- _TASK GOAL_:
Put the lines of the records, from the line containing "600x400 pixels. How" through the end of the records, into a Markdown table with the columns "Row" and "Line", skipping blank lines. Leave the pictures out of the answer.

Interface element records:
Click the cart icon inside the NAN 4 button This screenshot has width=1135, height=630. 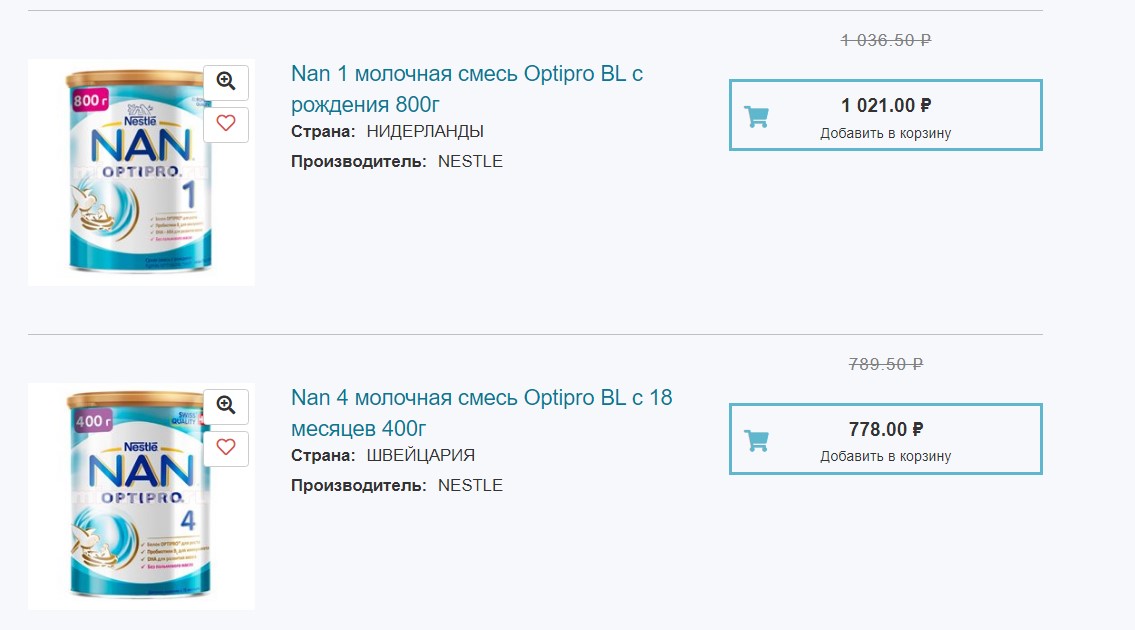pos(759,439)
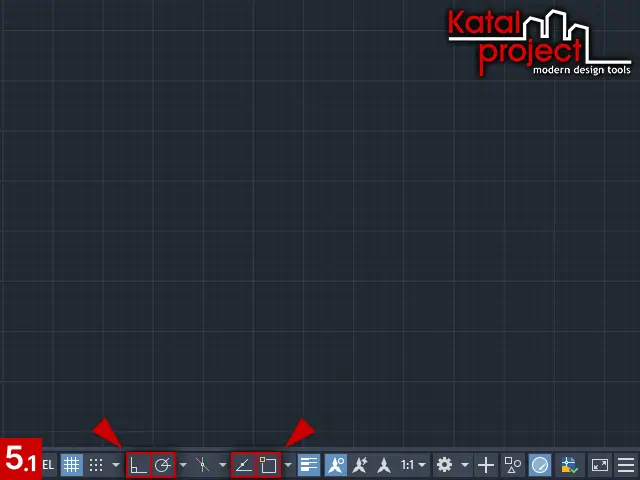Image resolution: width=640 pixels, height=480 pixels.
Task: Toggle hardware acceleration circle icon
Action: [540, 465]
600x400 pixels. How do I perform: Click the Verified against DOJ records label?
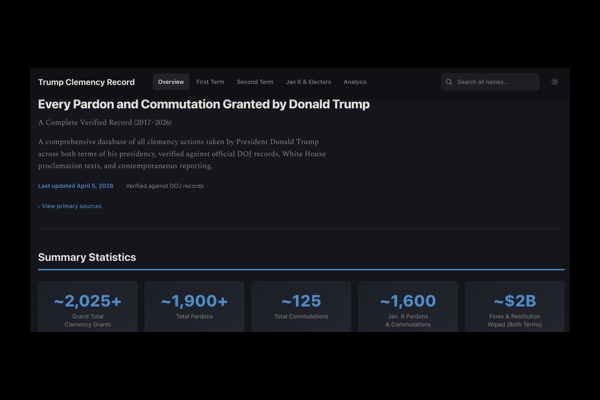[164, 186]

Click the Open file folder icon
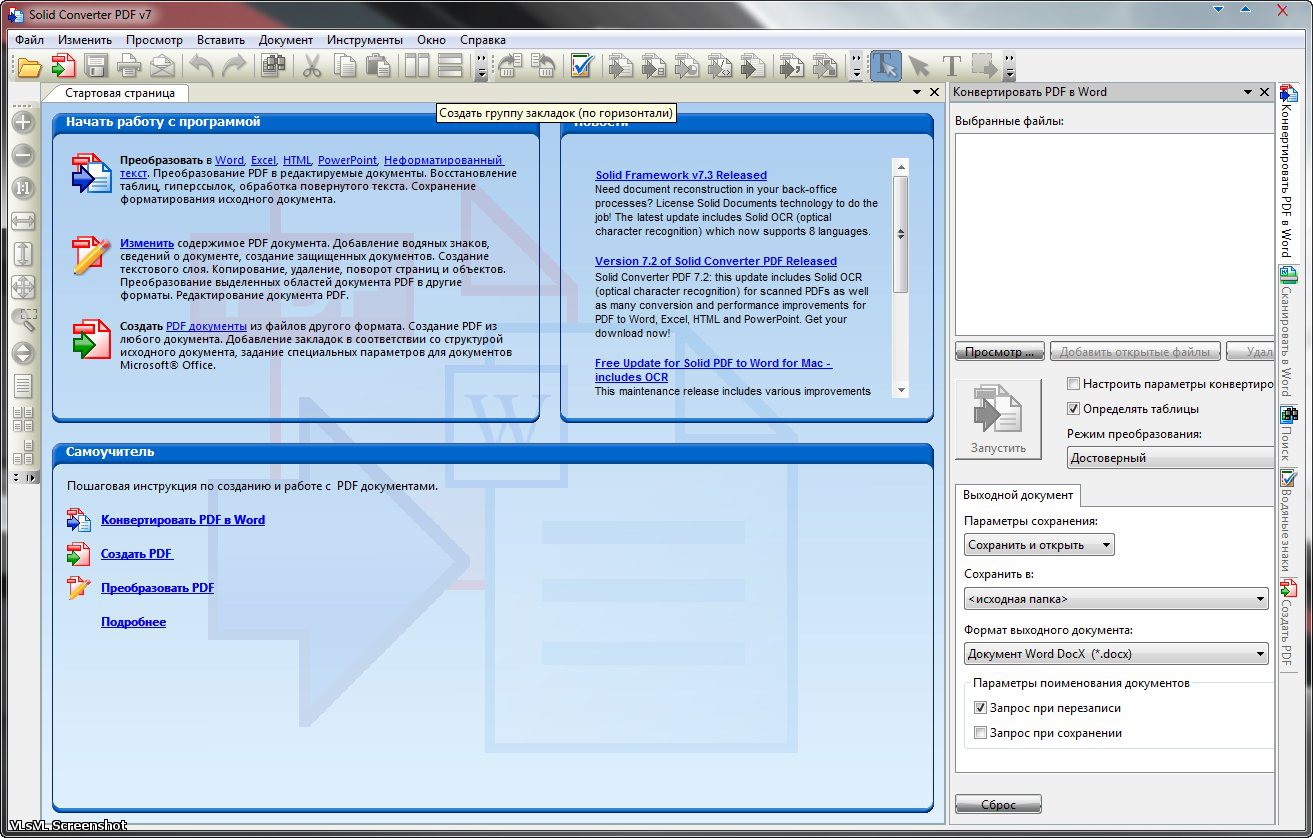29,67
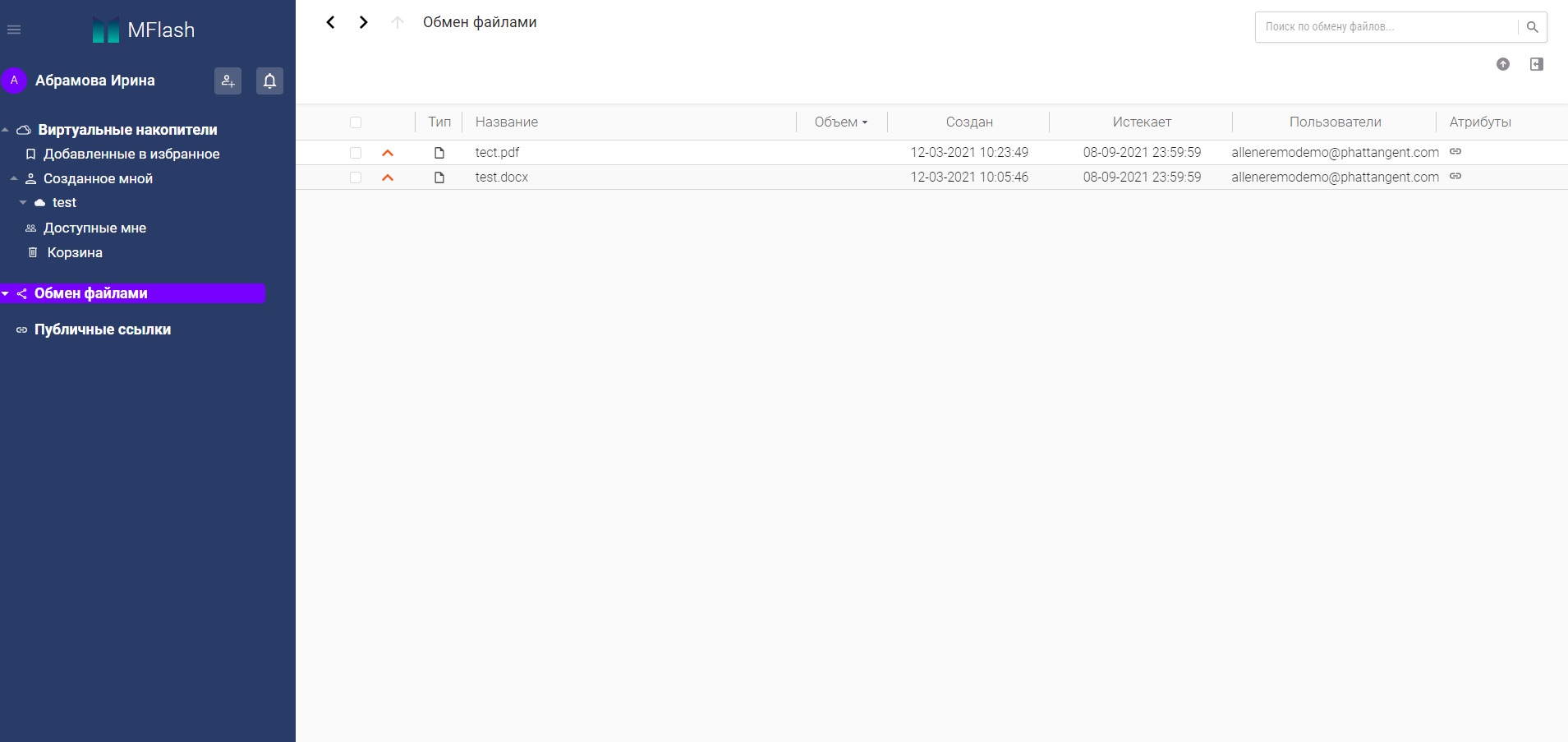Collapse the orange chevron for test.docx

click(x=388, y=177)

- _WRITTEN REPLY_:
| Row | Line |
|---|---|
| 1 | 600x400 pixels. How do I perform: Click the Verified against DOJ records label? |
| 2 | [164, 186] |
| 3 | Click the Open file folder icon |
| 4 | 29,67 |
| 5 | Collapse the orange chevron for test.docx |
| 6 | click(x=388, y=177) |